Moss-Topped Stump, 2016
oil on canvas, 30 x 30 inches
From the press release for the current gallery exhibition:
In the popular imagination, the forest is often little more than a setting: a site of savagery or renewal, a backdrop on which to project our fears and ideals. In Kristin Musgnug’s paintings, the scenery is foreground. Her canvases don’t depict orderly spaces, waiting to be populated or conscripted into some larger narrative. Instead, stumps and embankments jut high into our field of vision, obstructing the space beyond with otherwise inconspicuous grace notes: a backlit spray of maple leaves; a cascade of tangled roots; a patchwork of lichen on tree bark. The paintings abound with activity — snowmelt trickles, felled trees molder — but they are too concerned with immediate particularities to linger on sweeping vistas or make any grand gestures.

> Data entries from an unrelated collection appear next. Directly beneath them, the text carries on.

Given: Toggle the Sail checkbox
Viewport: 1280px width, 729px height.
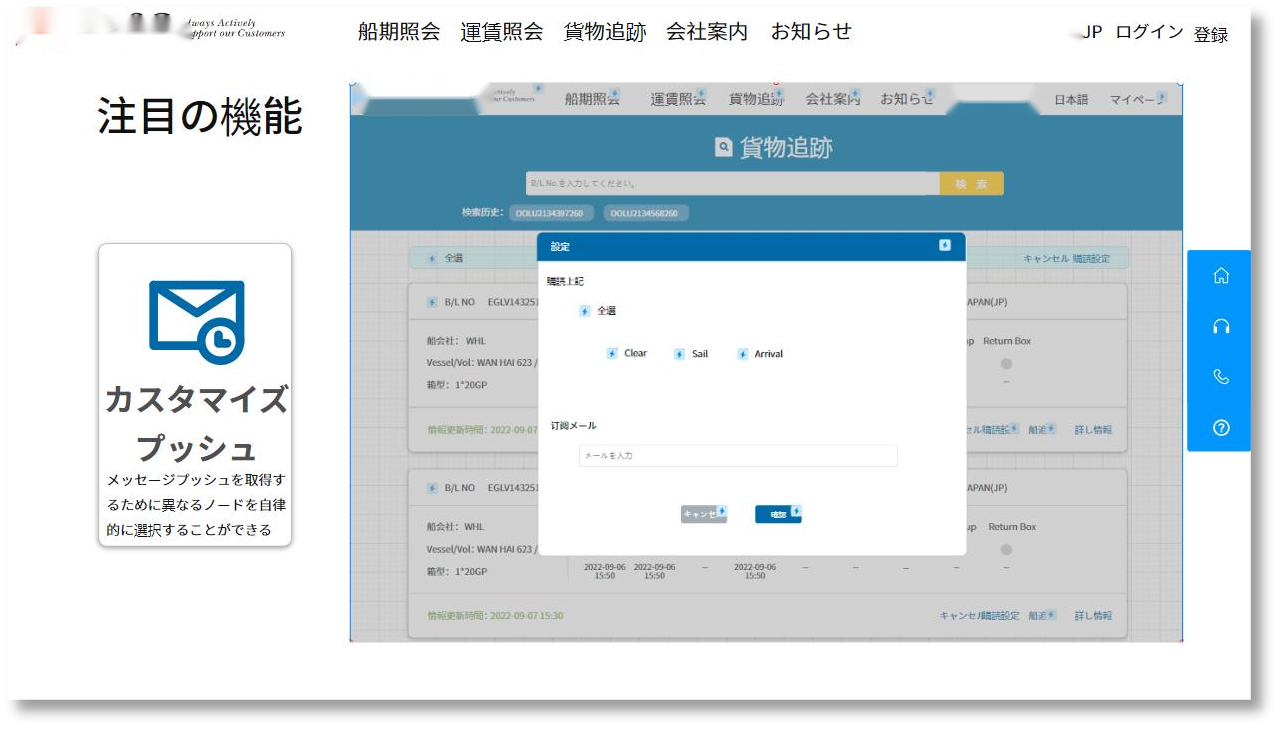Looking at the screenshot, I should [679, 354].
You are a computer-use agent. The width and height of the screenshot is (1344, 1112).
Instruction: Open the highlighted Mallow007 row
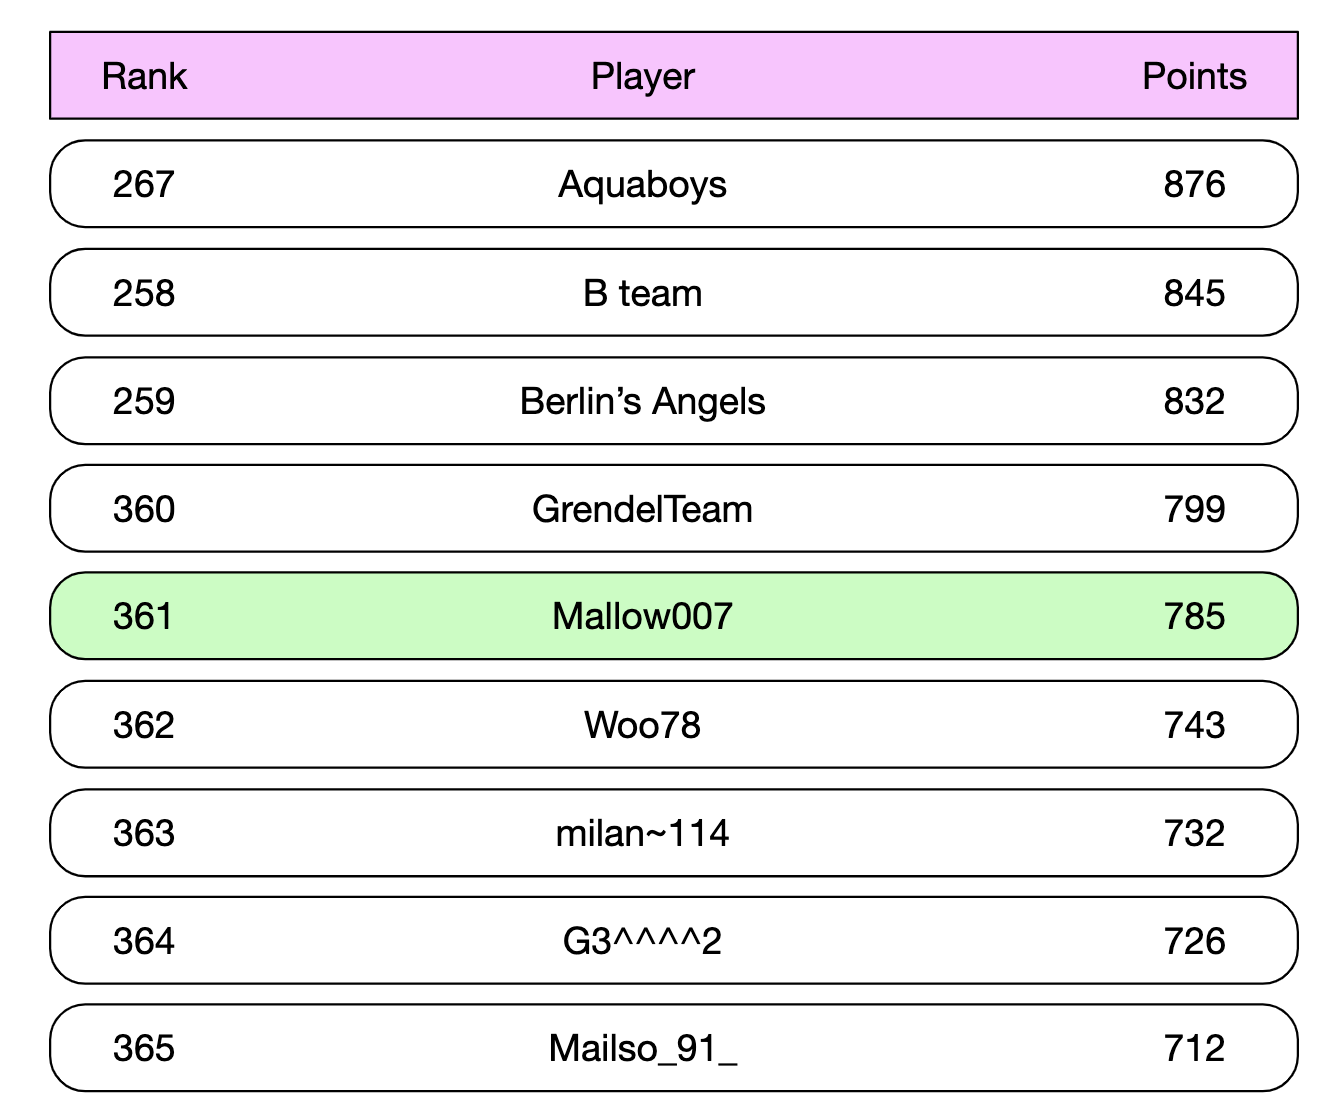point(673,616)
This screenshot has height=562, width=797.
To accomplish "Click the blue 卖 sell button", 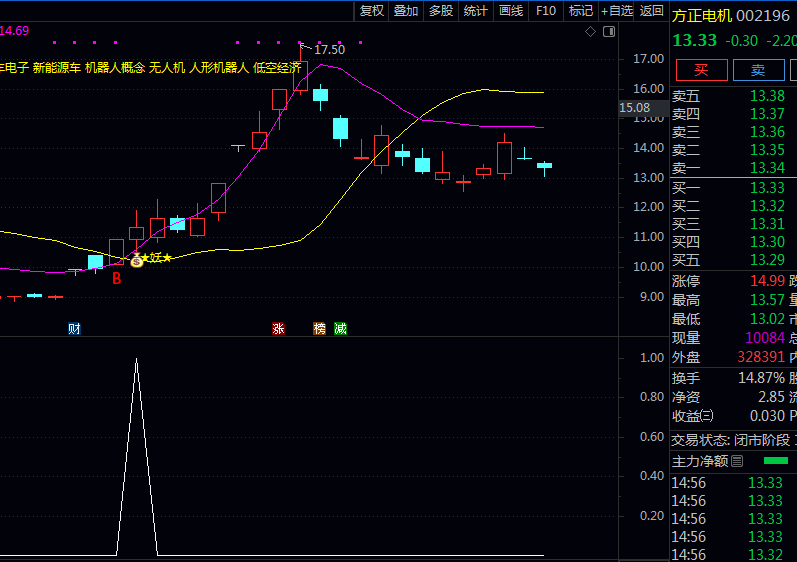I will click(758, 70).

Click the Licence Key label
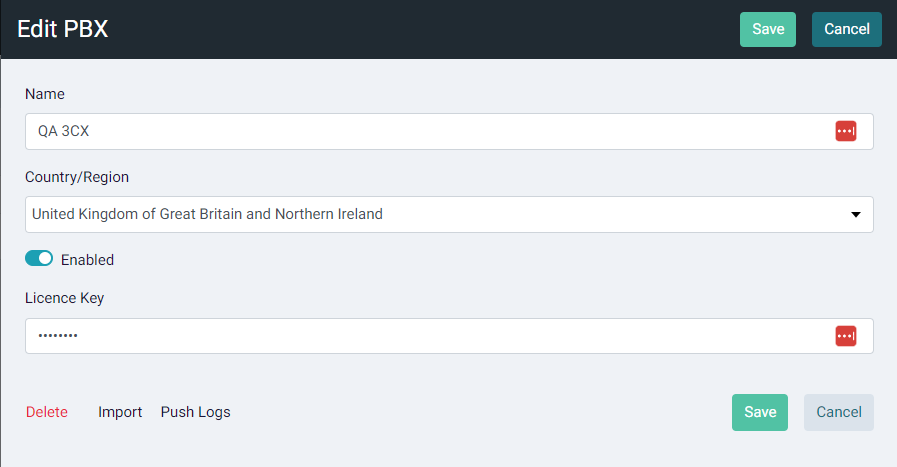(65, 298)
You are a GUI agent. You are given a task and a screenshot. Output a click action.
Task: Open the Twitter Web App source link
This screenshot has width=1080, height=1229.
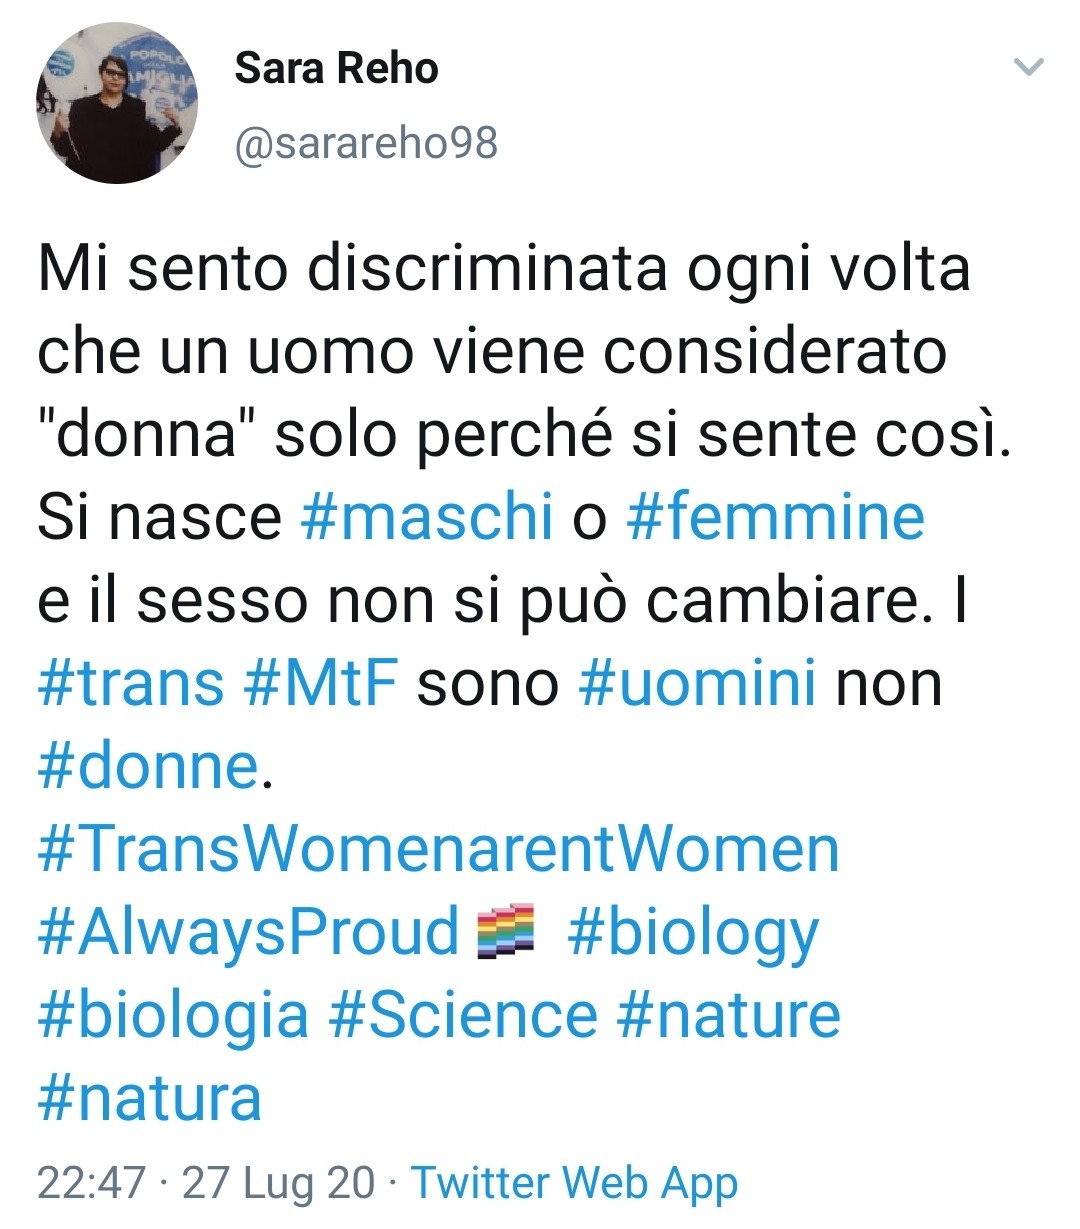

This isn’t to say that Musgnug’s paintings are purely literal documents, without invention or inflection. But she builds from close observation, from the challenges and discoveries of actually being there, rather than from detached speculation. Musgnug roams the woods at length looking for the right spot. When she finds it, she makes drawings on site, works up color studies, and takes photographs. She combines and supplements her notes back in her studio, and the resulting paintings blend careful attention with imaginative elaboration. Her colors, convincingly specific, are also slightly heightened. The stump in Big Stump glows ember-red in its crannies; the snow bank in Forest Floor with Melting Snow carries a sharp blue luster in its shadows. Her angles, too, are often gently amplified.
Mossy rocks and weathered branches lurch forward as the forest floor seems to swing just a little high.
Kristin Musgnug (born 1959, Buffalo, NY) received a BA in Art History from Williams College, MA, in 1981, and an MFA in Painting from Indiana University in 1988. From 1988 to 1990 she was an Artist in Residence at the Glassell School’s Core Program, Museum of Fine Arts, Houston. Solo exhibitions include the Marko Cepenkov Center of Culture in Prilep, Macedonia (1996); Uses of Nature, Galveston Arts Center, Galveston, TX (1998); Kansas State University, Manhattan, KS (1999); Un-Natural Histories: Paintings of Invasive Species, University of Arkansas, Fayetteville, AR (2010); and the North Cascades Institute Environmental Learning Center, Diablo Lake, WA (2015). Her work is including the collections of the Museum of Fine Arts, Houston, and the Art Museum of South Texas, Corpus Christi, TX. Musgnug lives in Fayetteville, AR, where she is Professor of Painting at the University of Arkansas.